Another valuable data gained from message headers can be domain part of sender/recipient addresses and names of SMTP relays found in "Received:
" chain:
header __HRD_SENDER_RU From:addr =~ /@((([a-zA-Z0-9])|\.|\-)+)\.ru(\.?)$/i
header __HRD_RECIPIENT_RU From:addr =~ /@((([a-zA-Z0-9])|\.|\-)+)\.ru(\.?)$/i
header __HDR_ENVFROM_RU EnvelopeFrom:addr =~ /@((([a-zA-Z0-9])|\.|\-)+)\.ru(\.?)$/i
header __HDR_RCVD_RU Received:raw =~ /from([[:blank:]]+((([a-zA-Z0-9])|\.|\-)+)\.ru(\.?)[[:blank:]])/i
The above mentioned rules all use functionality of basic SA installation. You can go beyond by using RelayCountry plugin - it offers more advanced treatment of "Received:
" header fields. Stefan Luetje has published (see SA maillist message) custom ruleset (FTP link) that utilizes this functionality (see *BADRELAY rules section).
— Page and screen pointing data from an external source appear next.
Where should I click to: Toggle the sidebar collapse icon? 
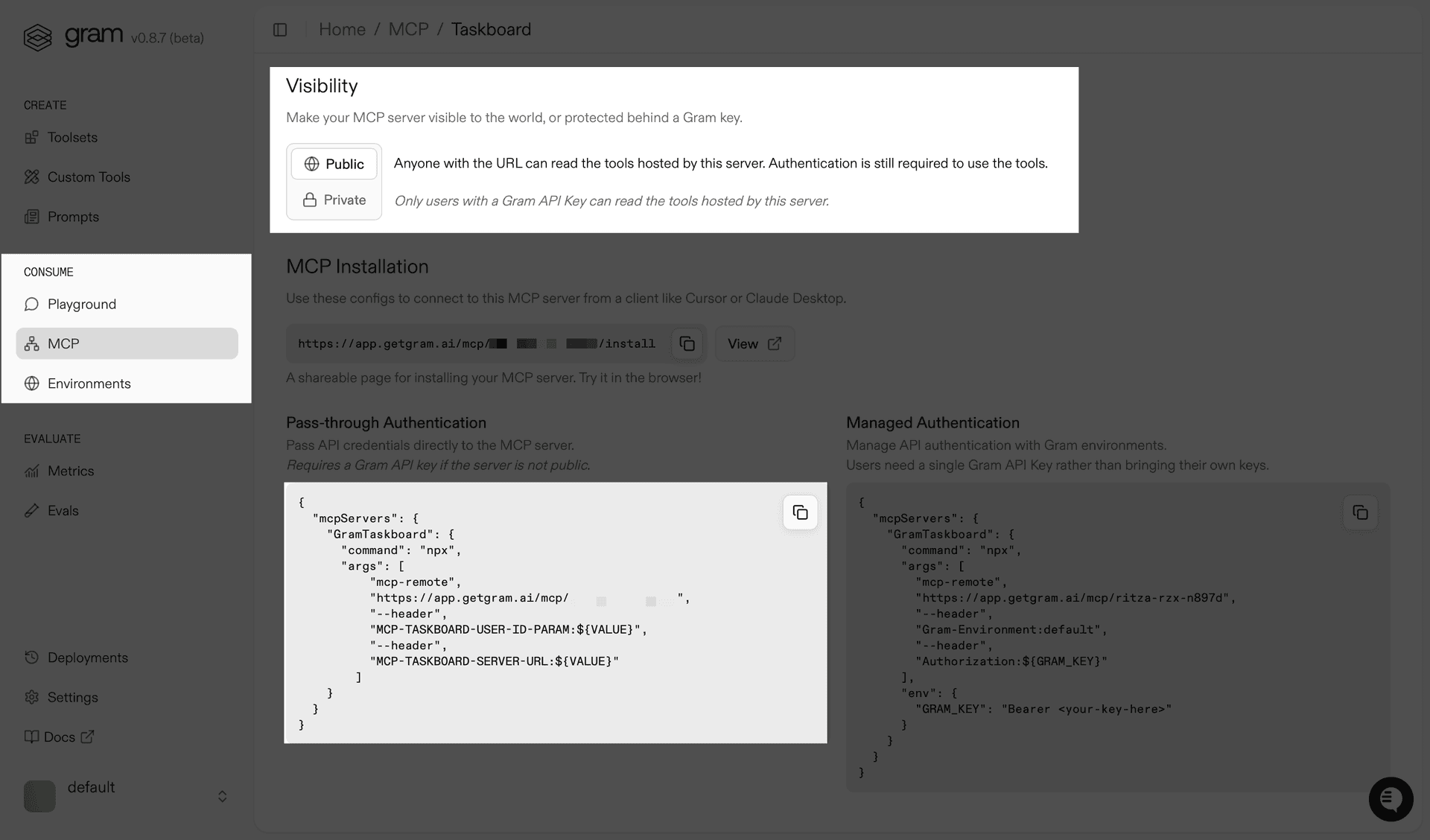[280, 29]
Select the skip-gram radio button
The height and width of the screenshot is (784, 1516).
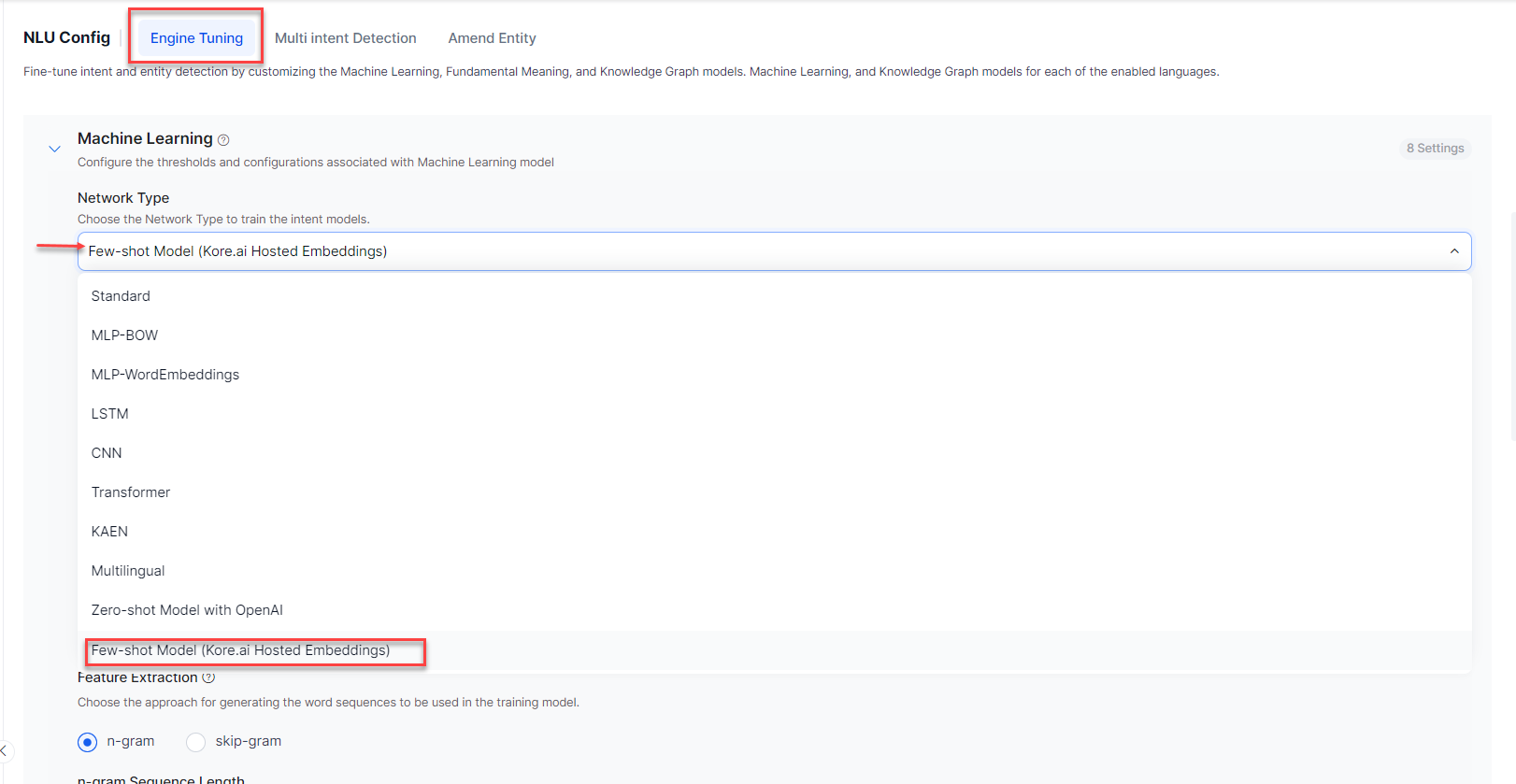(x=195, y=742)
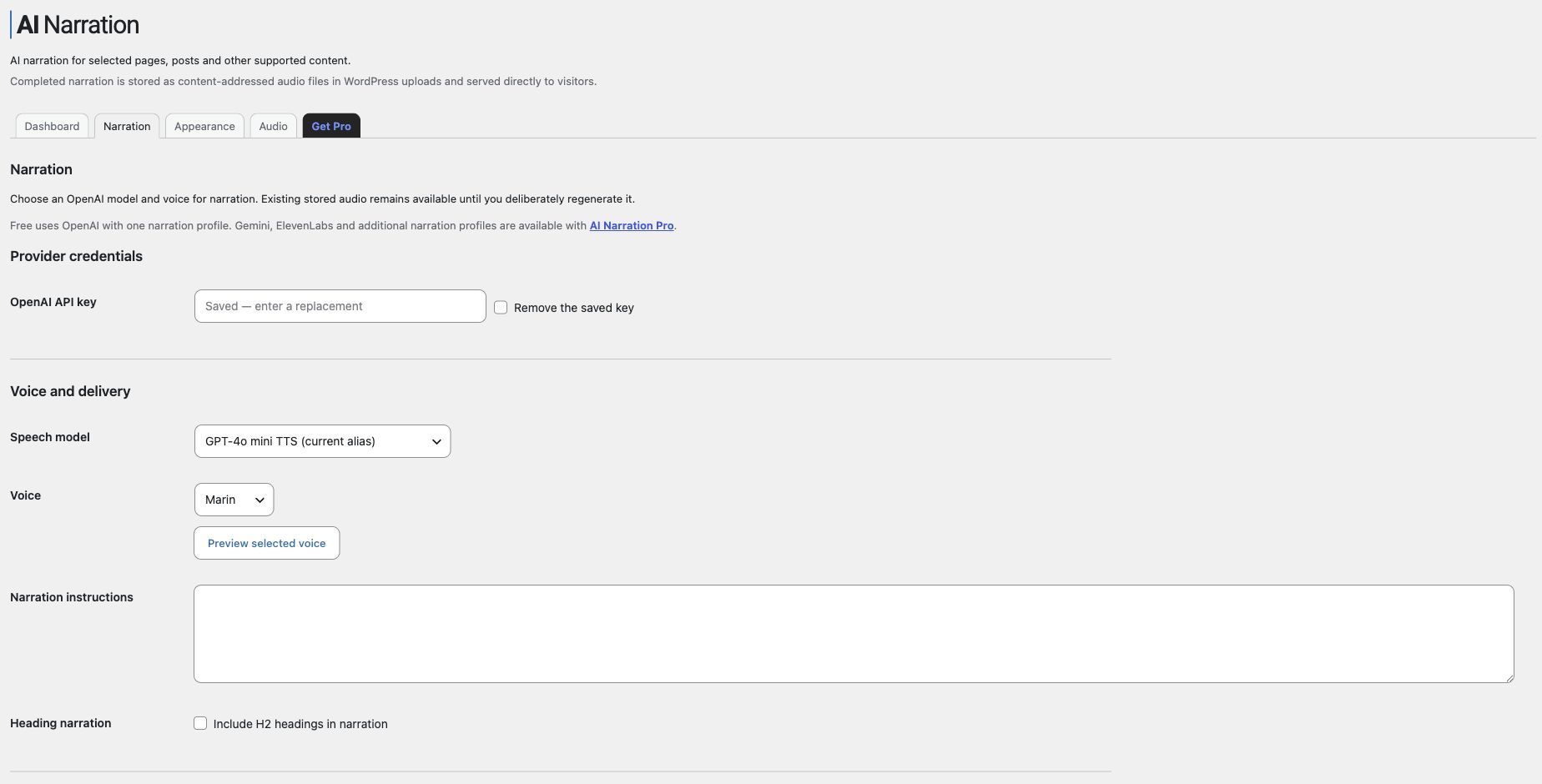This screenshot has height=784, width=1542.
Task: Click inside the Narration instructions textarea
Action: (x=854, y=634)
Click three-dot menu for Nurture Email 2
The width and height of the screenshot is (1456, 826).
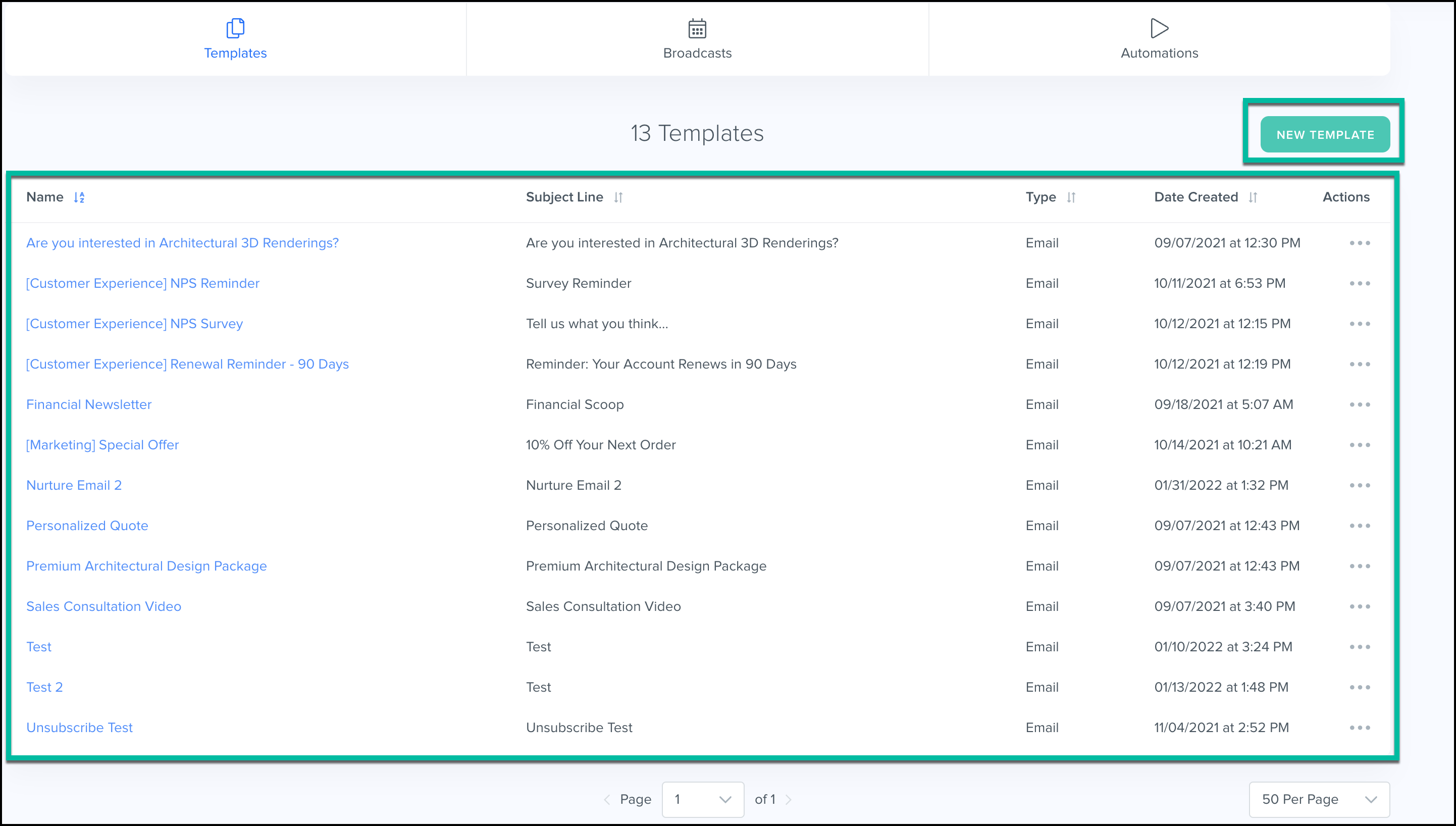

That's what about message header. Now let's take a close look at the message body. Ned Slider suggested (see SA maillist message) a body rule that fires on hyperlinks in ".ru
" domain. I have tested the following form of this rule:
uri URI_IN_RU /^(http(s?)\:\/\/)((([a-zA-Z0-9])|\.|\-)+)\.ru(\.?)($|\/)/i
(Thanks to Jens Schleusener for noting the bug in this rule and suggesting the fix)
If the message is UTF-8 encoded, we can also search for russian letters in it. The following rules check that either subject or body of the message (or any textual part of MIME-multipart message) are declared as UTF-8 and there is at least three cyrillic letters (possibly interspersed by latin letters, digits, blanks or punctuators) in the subject and all textual parts of the message concatenated together:
header __HDR_SUBJ_CYR_UTF8_CHARSET_DEFINITION Subject:raw =~ /=\?utf-8\?/i
loadplugin Mail::SpamAssassin::Plugin::MIMEHeader
ifplugin Mail::SpamAssassin::Plugin::MIMEHeader
mimeheader __HDR_CONTENTTYPE_CYR_UTF8_CHARSET_DEFINITION Content-Type:raw =~ /text\/(.*)charset=utf-8/i
else
header __HDR_CONTENTTYPE_CYR_UTF8_CHARSET_DEFINITION Content-Type:raw =~ /text\/(.*)charset=utf-8/i
endif
meta __CONTENT_CYR_UTF8_CHARSET_DEFINITION __HDR_SUBJ_CYR_UTF8_CHARSET_DEFINITION || __HDR_CONTENTTYPE_CYR_UTF8_CHARSET_DEFINITION
body __CONTENT_CYR_UTF8 /(((\xD0[\x81\x90-\xBF])|(\xD1[\x80-\x8F\x91]))([A-Za-z[:digit:][:blank:][:punct:]])?){3}/
meta CONTENT_CYR_UTF8 __CONTENT_CYR_UTF8_CHARSET_DEFINITION && __CONTENT_CYR_UTF8
score CONTENT_CYR_UTF8 0.01
All the rules described above are gathered up in 99_no_russian_mail.cf ruleset file. You can download and add it to your ruleset. Be aware that default scores in this file are set to 0.01, you may need to increase them according to your setup (no bulk test has been performed to find optimal ones).
Despite the above list of signs aimed to be as exhaustive as possible, I'm at present seeing increasing number of spam messages in Russian that are:
For such messages your only hope may be language detection by TextCat plugin (unless you use my rules to detect russian spam by message text matching).
There are some more rules to detect russian spam - e.g. rules that fire on often-abused "The Bat!" MUA. I avoid them rule since they are heavily prone to false-positives. These rules are present in 99_no_russian_mail.cf but are commented out.